Molti dopo il diniego hanno fatto ricorso invano

Prendete il sogno di un migrante che è arrivato in Italia per cercare una vita migliore rispetto a quella che ha lasciato andando via dal suo Paese. Prendete questo sogno e fatelo volare, lievitare, quasi a diventare visibile. Tangibile, possibile. Portatelo bene in alto, fateglielo osservare bene, gustare con lentezza e poi lasciatelo cadere nel vuoto. Fatelo precipitare, rompere, distruggere. Perché quello che accade ai richiedenti asilo che arrivano in Italia con il sogno di un futuro migliore, è molto simile a questa immagine. A milioni partono dai loro Paesi per i motivi più diversi. Fame, persecuzioni, guerre, povertà, miseria. Secondo il Dossier Statistico sull’Immigrazione 2012 presentato proprio ieri da Caritas/Migrantes, lo scorso anno 37.350 persone hanno presentato richiesta di asilo in Italia. Sono sbarcate sulle nostre coste in cerca di fortuna, di libertà, di occasioni di riscatto. Storie dalle più diverse, ma tutte con un unico obiettivo: ottenere lo status di rifugiato politico o qualche altra forma di protezione umanitaria.

L’ITER - La domanda viene presentata dai richiedenti asilo alla Polizia di Frontiera o alle Questure, ed in questo modo il migrante ottiene un permesso di soggiorno per richiesta d’asilo. A quel punto, comincia l’attesa. Che può essere lunga, estenuante. A Foggia i richiedenti asilo vengono ospitati presso il Centro di Accoglienza per Richiedenti Asilo (CARA) di Borgo Mezzanone. E sempre qui è presente una delle Commissioni Territoriali chiamata ad ascoltare il richiedente asilo, capire la sua storia, i motivi della sua richiesta, esaminare l’istanza e pronunciare il verdetto che potrebbe cambiare per sempre il destino di un individuo. Se la Commissione Territoriale accetta la domanda, allora il richiedente, a seconda delle circostanze, beneficerà dello status di rifugiato politico o della protezione umanitaria; viceversa, in caso di diniego il richiedente asilo ha due opzioni: lasciare il Paese o fare ricorso.
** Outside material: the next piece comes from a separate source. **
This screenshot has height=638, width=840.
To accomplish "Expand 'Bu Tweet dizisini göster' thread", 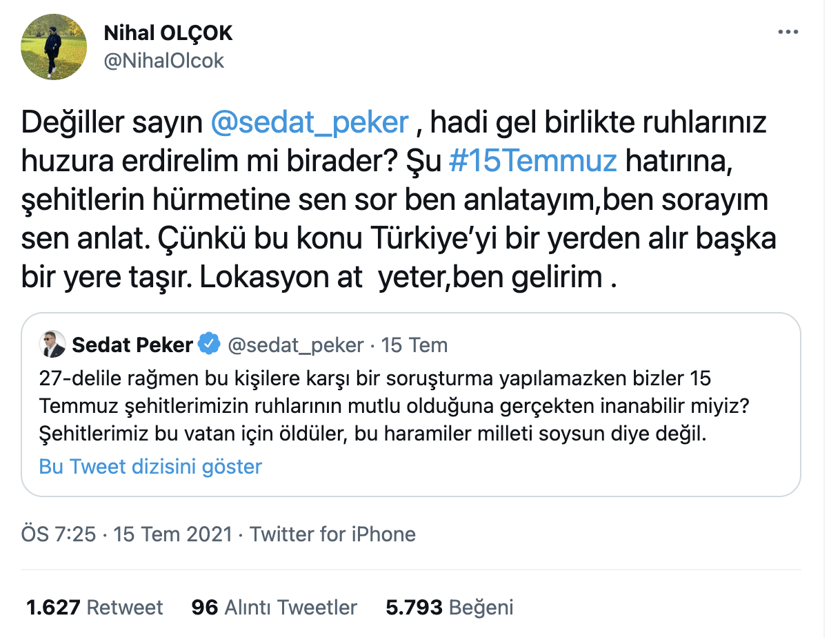I will [150, 467].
IL RICORSO COSTA - Chi si orienta per la seconda soluzione può presentare ricorso contro la decisione di prima istanza davanti al Tribunale amministrativo federale. Ed è qui che cominciano altri problemi per i migranti. Ed è qui che molto probabilmente si nascondono le ragioni della protesta che questa mattina hanno portato numerosi migranti del CARA a manifestare sotto il palazzo della Prefettura di Foggia. Perché si sentono raggirati, imbrogliati, da uno Stato che anziché dare risposte adeguate e nei tempi giusti li lascia nell’oblio, privi di certezza e garanzie. C’è chi attende di sapere che fine ha fatto la sua domanda, chi è in attesa dei documenti e chi denuncia senza remore di sentirsi truffato dagli avvocati. Perché chi riceve il diniego e si affida ad un avvocato per fare ricorso deve cacciare minino 300 euro solo per avviare la pratica.

AVVOCATI SPILLA SOLDI? - Trecento euro. E a volte anche di più. E siccome parliamo di migranti scappati dai loro Paesi a causa di guerre, povertà e miseria, è facilmente intuibile pensare che non abbiano i 300 euro per pagare gli avvocati e le spese legali. Ed allora, come succede a Foggia, i migranti per racimolare qualche soldo si inventano qualunque cosa: chiedono l’elemosina ai semafori, aiutano a portare i carrelli delle spesa all’Ipercoop, lavano i vetri delle auto. Tutto, pur di mettersi in tasca qualche soldo. Perché l’avvocato lo devono pagare, anche se l’avvocato sa bene che la maggior parte dei richiedenti asilo che ricevono il diniego dalla Commissione sono privi dei requisiti per ottenere lo status di rifugiatio. Di conseguenza, potrebbe tranquillamente consigliare di evitare di fare ricorso e di risparmiare i soldi. Ma questo, spesso, forse troppo spesso vista la (pacifica) manifestazione di protesta di oggi, non succede. “Ho pagato 200 all'avvocato per la pratica dei documenti” ha detto uno dei manifestanti. “Io ne ho pagati 500” ha proseguito un altro. Anche se poi in tanti si vedono confermare il diniego dal Tribunale dopo il ricorso. Di qui, forse, la necessità che la Croce Rossa in qualità di ente gestore del CARA, rafforzi lo sportello di orientamento legale per evitare che i migranti paghino dei soldi a vuoto. E si sentano traditi, imbrogliati, spaventati. Perché una volta andati via dal CARA senza neanche uno straccio di protezione in tasca, il migrante corre il serio rischio di finire nella clandestinità, nell’irregolarità. Ad un passo dall’emarginazione sociale e lavorativa che potrebbe trasformarlo in un nuovo invisibile.